Our eldest son, Kyle, started drivers training last week, even though hes 14.* While it's hard to believe this phase of his life is upon us, I'm glad it's finally here. Not just for the convenience this will offer us (in 13 more months), but being able to say "yes" when he asks to drive (next month) will be great. Over the last year or so, we've often heard..."Can I drive?" "I'll drive!" "When can I drive?" Each time my response has been..."Not yet." "Soon." "I wish." "If you could, I'd let you."

As I reflect on his path to this point, I see how he has been practicing for this event. It all  started with his red Radio Flyer tricycle. Even before he could pedal the tricycle, he wanted to ride it. We'd push him around the cement slab or parking lot, wherever we happened to be. He eventually learned to pedal it himself, but got frustrated with his lack of speed. When the tricycle wasn't exciting enough, he moved onto a battery-powered four wheeler with slick plastic wheels. This was the first time I worried about his driving skills...too fast. Next was his bicycle, with training wheels, of course. He would race around on that bike in the driveway, teetering back and forth between wheels. It wasn't long before he raced around on his bike everywhere we went, on two wheels. After his bike, came the neighbor's 50cc motorcycle that he almost drove into a tree. Then grandpa bought a golf cart for great-grandpa to get around the property. Kyle first got to drive it under adult supervision, but was soon driving it alone, or with passengers. He loves to drive the golf cart, fast and backward.

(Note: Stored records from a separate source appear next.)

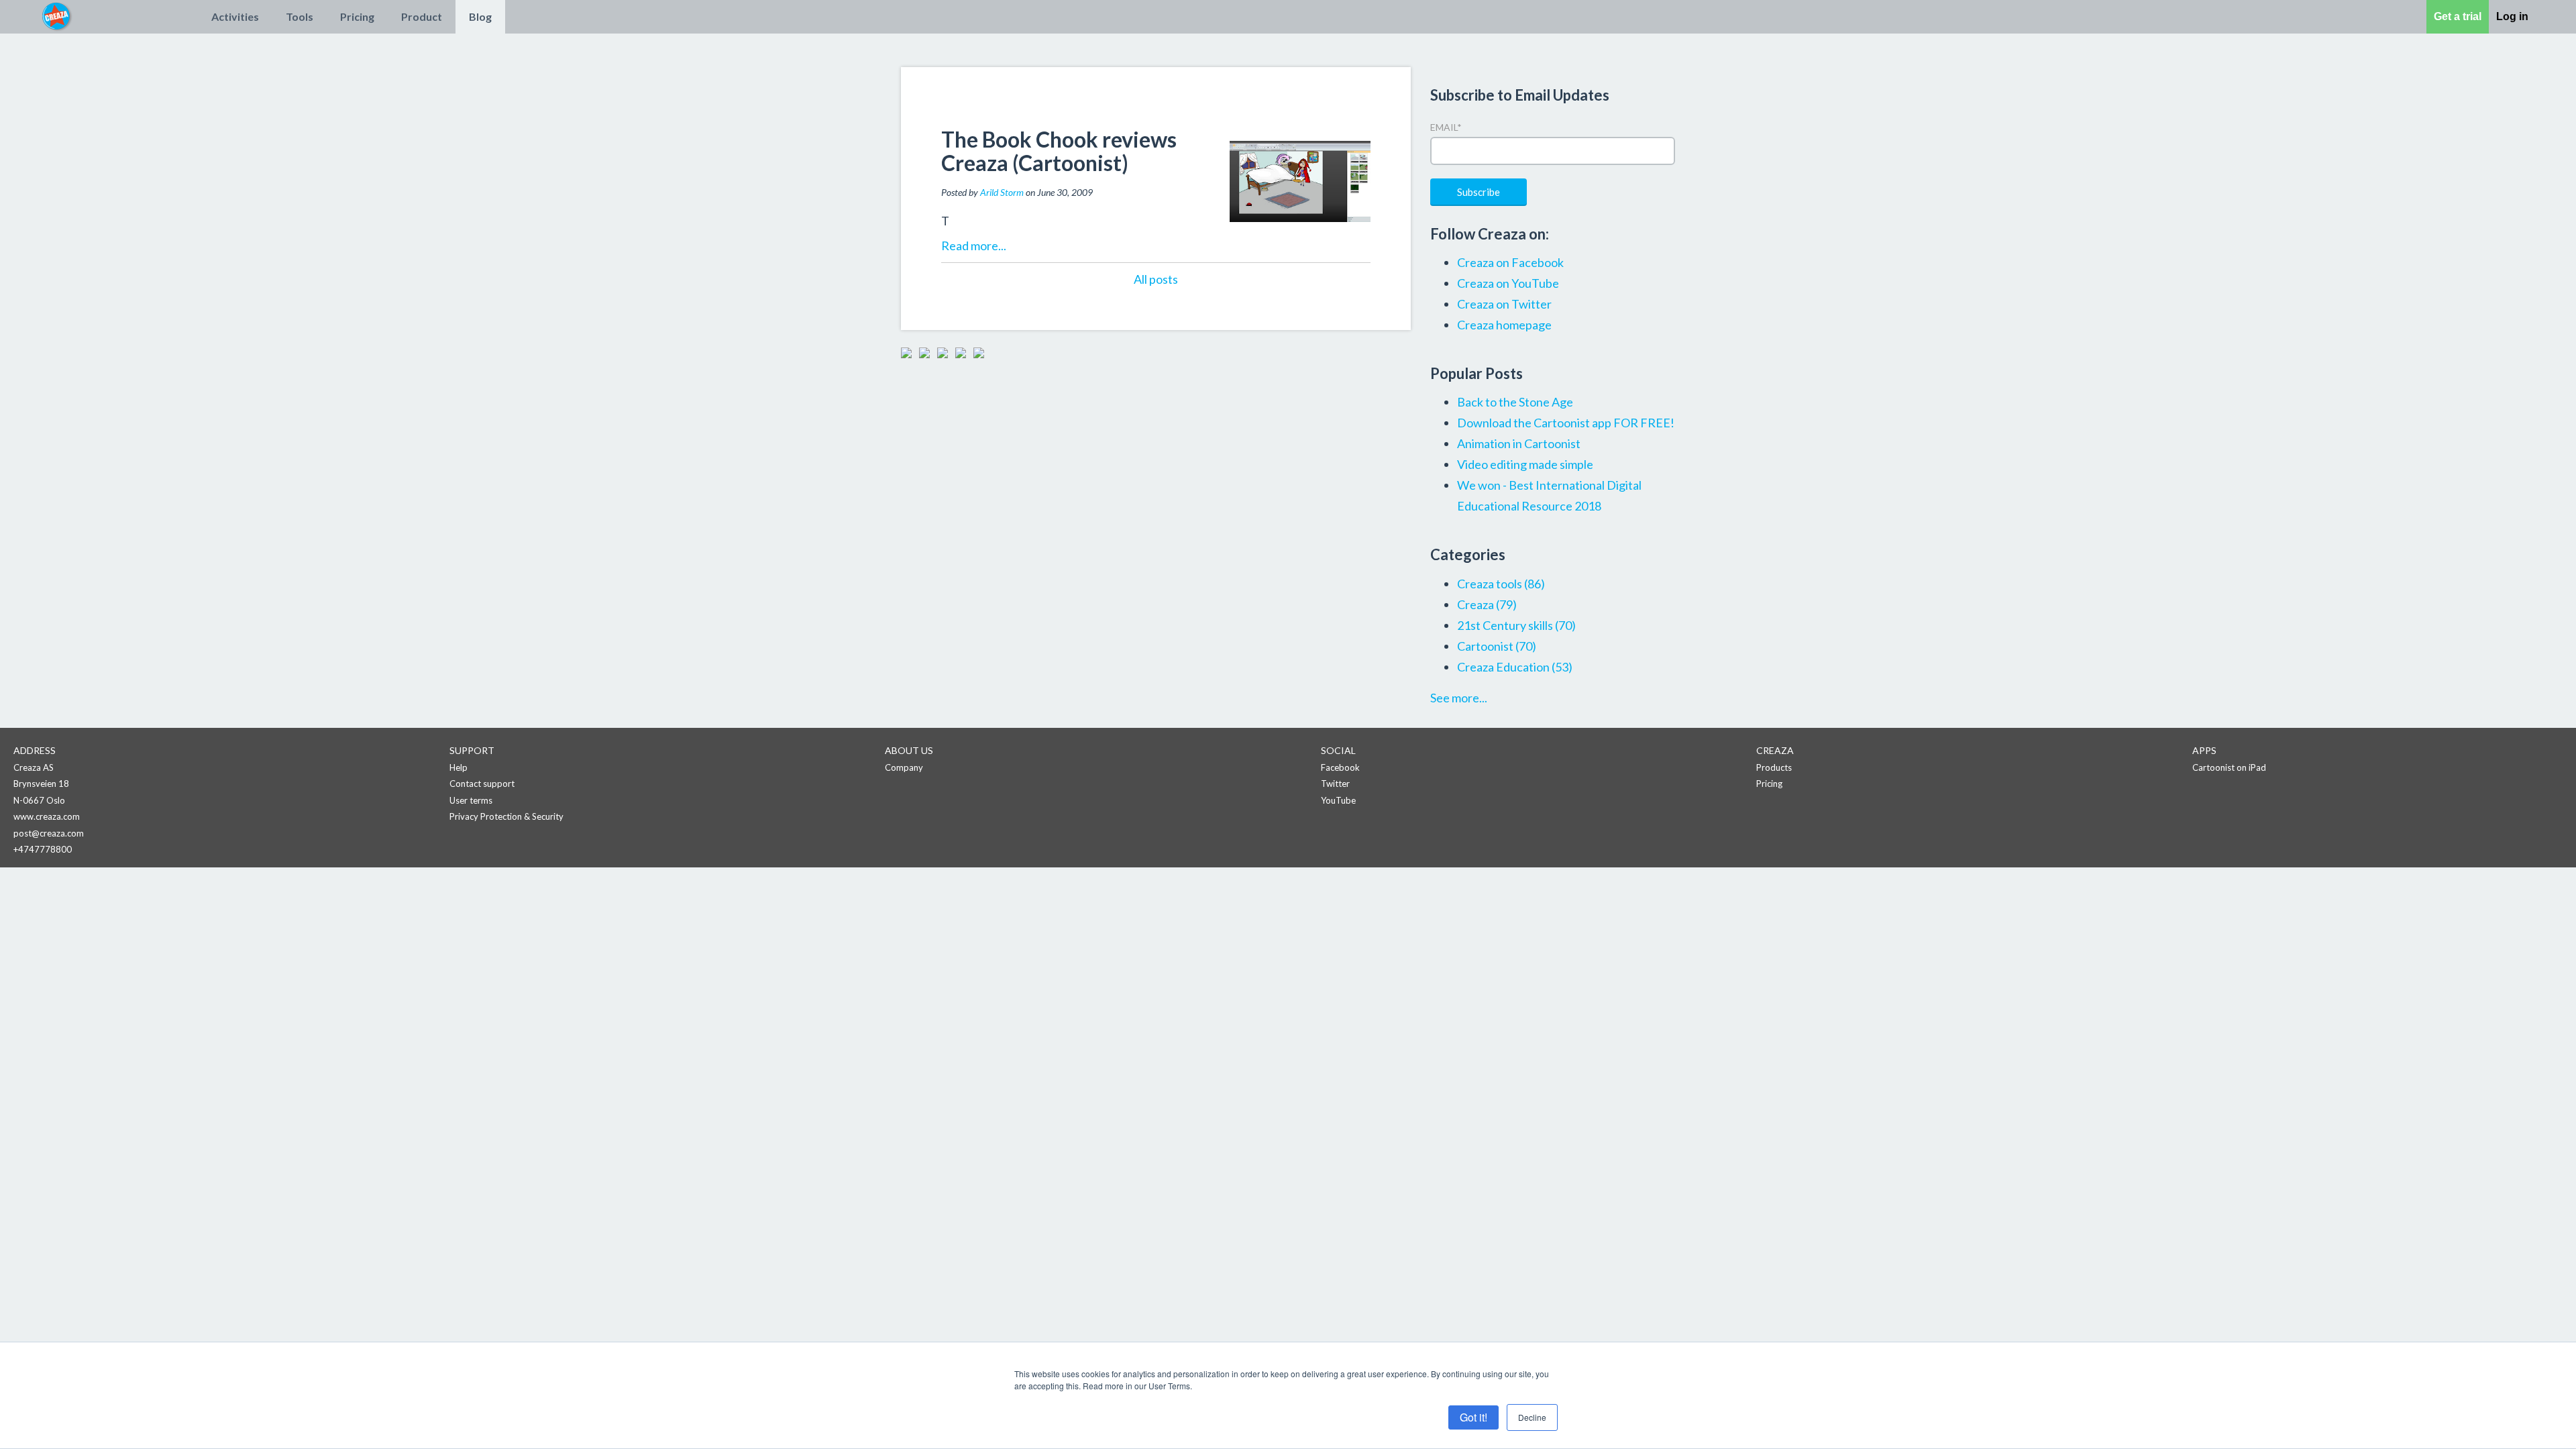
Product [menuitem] (421, 16)
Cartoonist (1496, 646)
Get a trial (2457, 16)
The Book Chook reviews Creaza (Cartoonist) (1059, 151)
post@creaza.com (48, 833)
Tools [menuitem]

I have seen growth and confidence in Kyle's "driving" abilities over the years. Learning the biking rules of the road has helped him understand stopping at intersections, staying on his side of the road, and watching out for others. He learned to use one foot to control the pedals on the golf cart rather than two. As for confidence, it didn't matter if it was skills in school, sports, music, or hobbies, the more confident he had in his abilities, the better he became. I hope that continues as he practices driving. While I love seeing him confident, I don't necessarily like watching him drive the golf cart (or the car) around backward.

In each phase of Kyle's growth, I also learned to trust him a little more. Trust that he had enough balance to not fall on his bike. Trust that he would stop at the next intersection when he would ride ahead of me. Trust that he wouldn't go too fast and watch where he was going on the golf cart. Now as he ventures into driving a car, I have to learn to trust his judgment, trust his skills, and trust he uses the car wisely. While I'm sure I will worry about him, especially when he gets his license and drives alone, I know this is an important step in his journey to adulthood. I look forward to participating in this exciting part of his life, building memories that I hope he will remember when he goes through the same experience with his kids.
 
*Drivers education has changed in Michigan since I took it. Students can now start drivers training when they are 14 years and 8 months. They go through Segment 1, which is 24 hours of classroom time, six hours behind the wheel, and four hours of observation while another student is behind the wheel. Once they have their Level 1 license for at least three months and acquired 30 hours of driving experience, with some night hours in there, they can take Segment 2. After six hours of classroom instruction in Segment 2, they can receive their drivers license at 16 years old.